House of Cadres est allé à la rencontre de Constance, manager d’une équipe en télétravail dans une ONG basée à Genève chargée de la régulation d’internet. Elle partage en toute transparence son quotidien de manager à distance depuis Paris et souligne l’importance de connaître son rythme et ses limites pour que cela fonctionne.
Quel type d’emploi flexible occupez-vous ?
Je télétravaille depuis mon domicile à Paris deux à trois jours par semaine alors que mon bureau et l’équipe que je manage se trouvent à Genève. Lorsque j’ai été embauchée, il y a presque 10 ans, mon mari et moi travaillions tous les deux en Suisse. Lorsqu’il s’est vu proposer une nouvelle opportunité professionnelle en France, mon entreprise m’a offert la possibilité de le suivre en continuant à travailler partiellement à distance. La condition de cette flexibilité était que je me déplace régulièrement à Genève pour garder un lien physique avec mon équipe et que je continue à assurer mes déplacements professionnels notamment aux Etats-Unis de manière régulière et suffisante comme ma fonction l’imposait.

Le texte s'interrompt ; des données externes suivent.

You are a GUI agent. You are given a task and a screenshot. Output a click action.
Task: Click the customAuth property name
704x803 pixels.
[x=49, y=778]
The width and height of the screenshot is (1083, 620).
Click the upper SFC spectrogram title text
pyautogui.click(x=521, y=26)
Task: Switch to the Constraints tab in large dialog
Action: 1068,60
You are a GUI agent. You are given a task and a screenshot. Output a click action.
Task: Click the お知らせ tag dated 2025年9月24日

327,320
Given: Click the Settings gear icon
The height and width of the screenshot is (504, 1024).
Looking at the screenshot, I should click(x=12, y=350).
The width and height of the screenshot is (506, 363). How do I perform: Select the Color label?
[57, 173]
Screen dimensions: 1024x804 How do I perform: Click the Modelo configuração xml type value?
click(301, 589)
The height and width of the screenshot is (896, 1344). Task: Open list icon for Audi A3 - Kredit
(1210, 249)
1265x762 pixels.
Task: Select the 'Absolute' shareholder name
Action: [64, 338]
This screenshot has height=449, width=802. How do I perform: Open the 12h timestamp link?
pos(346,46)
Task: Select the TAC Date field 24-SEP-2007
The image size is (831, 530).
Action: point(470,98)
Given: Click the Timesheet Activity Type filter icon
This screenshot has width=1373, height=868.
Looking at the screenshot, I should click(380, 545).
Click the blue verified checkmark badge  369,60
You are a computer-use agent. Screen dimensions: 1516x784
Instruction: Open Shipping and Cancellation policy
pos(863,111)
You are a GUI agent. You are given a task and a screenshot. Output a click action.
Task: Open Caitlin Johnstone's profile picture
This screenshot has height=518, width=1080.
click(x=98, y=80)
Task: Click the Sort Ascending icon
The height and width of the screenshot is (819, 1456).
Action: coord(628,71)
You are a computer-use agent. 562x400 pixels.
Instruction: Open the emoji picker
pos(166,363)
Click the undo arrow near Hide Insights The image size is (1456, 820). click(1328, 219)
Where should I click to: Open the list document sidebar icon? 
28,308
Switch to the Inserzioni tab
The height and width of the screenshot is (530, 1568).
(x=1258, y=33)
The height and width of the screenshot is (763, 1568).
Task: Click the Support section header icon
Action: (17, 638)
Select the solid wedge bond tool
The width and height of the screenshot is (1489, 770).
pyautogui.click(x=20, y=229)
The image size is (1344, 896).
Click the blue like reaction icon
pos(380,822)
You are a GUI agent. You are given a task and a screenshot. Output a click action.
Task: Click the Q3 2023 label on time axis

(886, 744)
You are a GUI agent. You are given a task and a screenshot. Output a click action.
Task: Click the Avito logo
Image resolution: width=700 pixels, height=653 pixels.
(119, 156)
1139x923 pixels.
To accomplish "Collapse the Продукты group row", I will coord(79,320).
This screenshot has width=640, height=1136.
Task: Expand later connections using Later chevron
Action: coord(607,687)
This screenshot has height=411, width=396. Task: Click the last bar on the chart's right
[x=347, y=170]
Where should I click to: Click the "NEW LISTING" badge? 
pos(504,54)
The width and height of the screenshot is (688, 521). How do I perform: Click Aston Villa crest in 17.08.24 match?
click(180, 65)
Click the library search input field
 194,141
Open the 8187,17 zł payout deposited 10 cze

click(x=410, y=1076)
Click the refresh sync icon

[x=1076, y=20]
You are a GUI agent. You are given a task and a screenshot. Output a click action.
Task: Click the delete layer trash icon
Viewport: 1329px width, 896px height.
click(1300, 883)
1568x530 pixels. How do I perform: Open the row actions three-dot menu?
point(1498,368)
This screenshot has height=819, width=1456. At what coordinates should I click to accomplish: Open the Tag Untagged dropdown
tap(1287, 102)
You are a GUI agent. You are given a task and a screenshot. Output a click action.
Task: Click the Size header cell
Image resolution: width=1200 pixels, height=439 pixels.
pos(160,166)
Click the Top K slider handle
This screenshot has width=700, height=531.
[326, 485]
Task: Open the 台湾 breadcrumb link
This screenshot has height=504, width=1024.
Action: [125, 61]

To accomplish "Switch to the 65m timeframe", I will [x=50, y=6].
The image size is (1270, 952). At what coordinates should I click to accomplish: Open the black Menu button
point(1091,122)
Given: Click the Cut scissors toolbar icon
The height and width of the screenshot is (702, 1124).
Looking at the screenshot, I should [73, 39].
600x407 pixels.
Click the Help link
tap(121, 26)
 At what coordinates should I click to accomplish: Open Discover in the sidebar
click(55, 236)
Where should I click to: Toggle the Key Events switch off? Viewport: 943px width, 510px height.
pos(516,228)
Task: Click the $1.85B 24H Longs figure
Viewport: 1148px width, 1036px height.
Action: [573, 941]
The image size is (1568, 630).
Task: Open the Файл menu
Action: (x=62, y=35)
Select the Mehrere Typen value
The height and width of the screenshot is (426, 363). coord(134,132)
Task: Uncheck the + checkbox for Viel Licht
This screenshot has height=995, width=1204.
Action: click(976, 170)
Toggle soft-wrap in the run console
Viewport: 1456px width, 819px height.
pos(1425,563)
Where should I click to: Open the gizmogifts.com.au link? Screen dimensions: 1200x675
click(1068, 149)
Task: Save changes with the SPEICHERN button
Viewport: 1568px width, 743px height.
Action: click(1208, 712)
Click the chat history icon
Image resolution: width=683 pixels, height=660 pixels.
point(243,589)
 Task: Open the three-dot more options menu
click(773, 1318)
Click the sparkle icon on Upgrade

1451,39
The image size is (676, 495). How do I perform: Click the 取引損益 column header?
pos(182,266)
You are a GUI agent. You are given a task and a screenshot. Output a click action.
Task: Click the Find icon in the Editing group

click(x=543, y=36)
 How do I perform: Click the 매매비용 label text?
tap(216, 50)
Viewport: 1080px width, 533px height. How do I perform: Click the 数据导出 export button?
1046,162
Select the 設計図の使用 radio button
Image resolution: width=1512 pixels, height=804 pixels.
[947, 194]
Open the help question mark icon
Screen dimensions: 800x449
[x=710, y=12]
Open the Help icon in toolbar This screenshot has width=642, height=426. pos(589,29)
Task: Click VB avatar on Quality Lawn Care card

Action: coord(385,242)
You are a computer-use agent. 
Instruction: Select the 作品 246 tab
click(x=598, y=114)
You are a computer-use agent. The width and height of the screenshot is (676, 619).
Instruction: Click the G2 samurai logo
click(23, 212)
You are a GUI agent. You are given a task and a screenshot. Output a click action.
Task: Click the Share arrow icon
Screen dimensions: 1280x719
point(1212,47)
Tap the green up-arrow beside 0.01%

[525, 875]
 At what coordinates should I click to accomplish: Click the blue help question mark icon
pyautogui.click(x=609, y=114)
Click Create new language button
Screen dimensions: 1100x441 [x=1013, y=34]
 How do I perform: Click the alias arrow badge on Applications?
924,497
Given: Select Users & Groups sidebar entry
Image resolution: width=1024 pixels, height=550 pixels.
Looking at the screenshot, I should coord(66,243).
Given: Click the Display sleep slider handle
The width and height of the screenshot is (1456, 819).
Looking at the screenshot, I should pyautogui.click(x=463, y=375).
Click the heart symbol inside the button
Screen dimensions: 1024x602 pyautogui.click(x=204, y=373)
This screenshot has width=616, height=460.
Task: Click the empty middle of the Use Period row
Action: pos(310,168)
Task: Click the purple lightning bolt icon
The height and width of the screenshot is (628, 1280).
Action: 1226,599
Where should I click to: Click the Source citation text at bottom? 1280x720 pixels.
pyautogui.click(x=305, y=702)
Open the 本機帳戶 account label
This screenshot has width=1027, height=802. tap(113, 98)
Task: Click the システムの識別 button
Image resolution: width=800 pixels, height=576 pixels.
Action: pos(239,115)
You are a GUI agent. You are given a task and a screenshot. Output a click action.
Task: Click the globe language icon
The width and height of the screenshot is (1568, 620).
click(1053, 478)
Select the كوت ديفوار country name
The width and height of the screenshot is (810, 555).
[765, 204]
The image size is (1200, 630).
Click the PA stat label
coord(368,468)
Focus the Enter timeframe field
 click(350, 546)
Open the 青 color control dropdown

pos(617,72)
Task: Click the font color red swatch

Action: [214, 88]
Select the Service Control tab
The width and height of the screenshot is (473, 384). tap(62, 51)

L’organisation dans laquelle je travaille œuvre pour la régulation d’internet à l’échelle mondiale. Elle a donc une culture du télétravail. Dans le cadre de notre organisation, les collaborateurs représentent plus d’une vingtaine de nationalités, 50% des équipes télétravaillent dans 12 pays. La moitié de l’équipe que je manage est en télétravail. Depuis la naissance de l’organisation, il y a dix ans, nous avons développé des habitudes de travail et de réunions à distance en s’efforçant de garder une qualité d’échange aussi bonne qu’en présentiel. Cet aspect est vraiment très important. L’organisation a compris l’importance d’une communication fluide en investissant dans les outils les plus performants du marché pour gérer le travail à distance. Je pense par exemple à des outils de gestion transparente des agendas, des outils de vidéoconférence en interne et en externe et une messagerie instantanée. Beaucoup d’entreprises n’ont malheureusement pas encore fait cet effort indispensable pour développer un travail à distance efficace.
Concrètement comment se passe le management d’une équipe à distance quand on est soi-même en télétravail ?
Le télétravail nécessite de développer des réflexes qu’on n’a pas forcément quand on travaille physiquement au bureau. Lorsque je télétravaille, les gens s’attendent à ce que je sois connectée en permanence. Il faut que je me mette virtuellement en disponibilité de travailler avec d’autres et que je puisse signaler de manière virtuelle cette disponibilité ou indisponibilité. Si une personne de mon équipe a besoin d’une information de ma part, il faut qu’elle sache où je suis, si je suis occupée, en rendez-vous, en déplacement, en réunion… Nous avons donc des emplois du temps assez transparents disponibles en temps réel.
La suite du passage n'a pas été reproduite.